Un lanceur d’alerte centrafricain privé d’asile en France malgré son combat contre Wagner
Un signal alarmant pour ceux qui luttent contre la désinformation russe : un journaliste centrafricain, menacé pour ses révélations sur le groupe Wagner, se voit refuser l’asile en France malgré un laissez-passer présidentiel.
Ephrem Yalike-Ngonzo, journaliste en exil depuis 2024, a payé un lourd tribut pour avoir exposé les mécanismes de propagande orchestrés par le groupe paramilitaire Wagner en Centrafrique. Après avoir collaboré avec des médias locaux, il a été approché fin 2019 pour diffuser des contenus favorables à l’armée centrafricaine et à ses alliés russes. Chaque publication lui rapportait entre 15 et 30 euros, soit une somme équivalente à un quart de son salaire mensuel.
Ses révélations, publiées dans le cadre d’une enquête internationale, ont pourtant permis d’identifier Mikhaïl Prudnikov, figure clé de la propagande russe en Centrafrique. Les informations divulguées par ce lanceur d’alerte ont conduit à l’adoption de sanctions européennes à son encontre.
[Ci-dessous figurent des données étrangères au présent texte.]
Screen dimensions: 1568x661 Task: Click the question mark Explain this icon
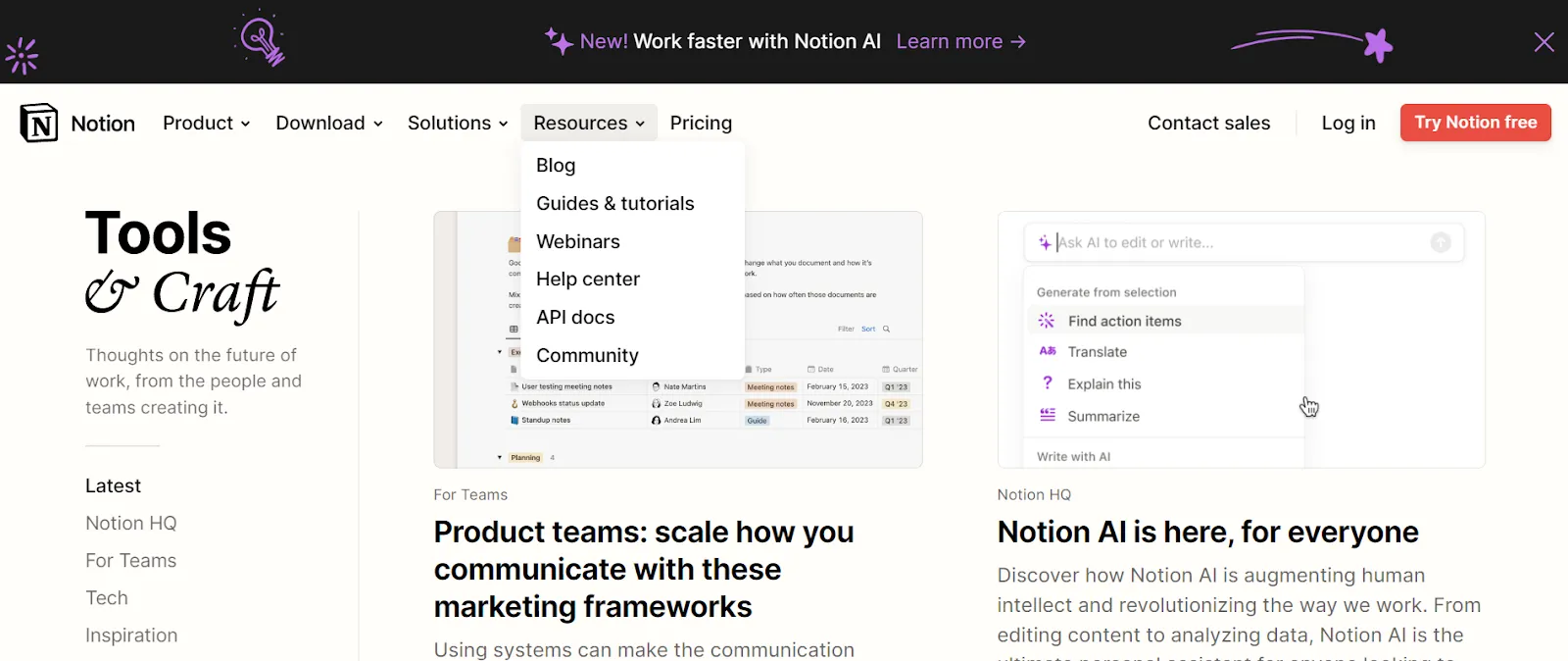pos(1048,383)
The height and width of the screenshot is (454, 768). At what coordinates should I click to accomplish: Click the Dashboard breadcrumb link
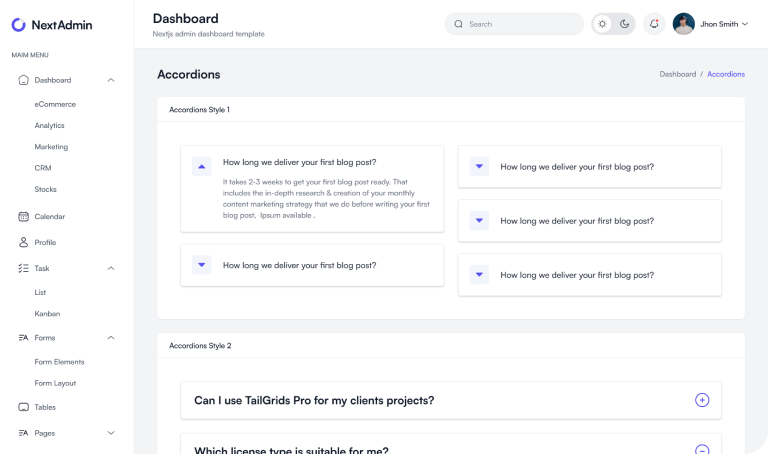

Un combat salué, mais un asile refusé
En 2024, Ephrem Yalike-Ngonzo a obtenu un laissez-passer pour se rendre en France, où il a pu bénéficier de la protection temporaire grâce à l’intervention d’Emmanuel Macron. Pourtant, sa demande d’asile a été rejetée ce 10 juillet, qualifiée de « signal extrêmement négatif » par son avocat. Cette décision intervient alors que le journaliste, toujours menacé par Wagner, vit dans la clandestinité avec sa famille en France.
Les pressions ne s’arrêtent pas là : ses proches restés en Centrafrique subissent des interrogatoires répétés, sommés de révéler son lieu de résidence. Un recours a été déposé le 9 juillet devant la Cour nationale du droit d’asile, avec une décision attendue dans un délai d’un an.
Un parcours semé d’embûches
Le parcours d’Ephrem Yalike-Ngonzo illustre les dangers encourus par ceux qui osent défier les réseaux d’influence étrangers en Afrique. Après avoir été approché pour relayer la propagande de Wagner, il a choisi de faire marche arrière, déclenchant ainsi des représailles. Ses révélations ont non seulement contribué à l’isolement des acteurs russes, mais aussi mis en lumière les méthodes de déstabilisation utilisées par Moscou sur le continent.
Un symbole de résistance dans une région où la liberté de la presse reste fragile, son histoire rappelle l’urgence de protéger ceux qui risquent tout pour la vérité.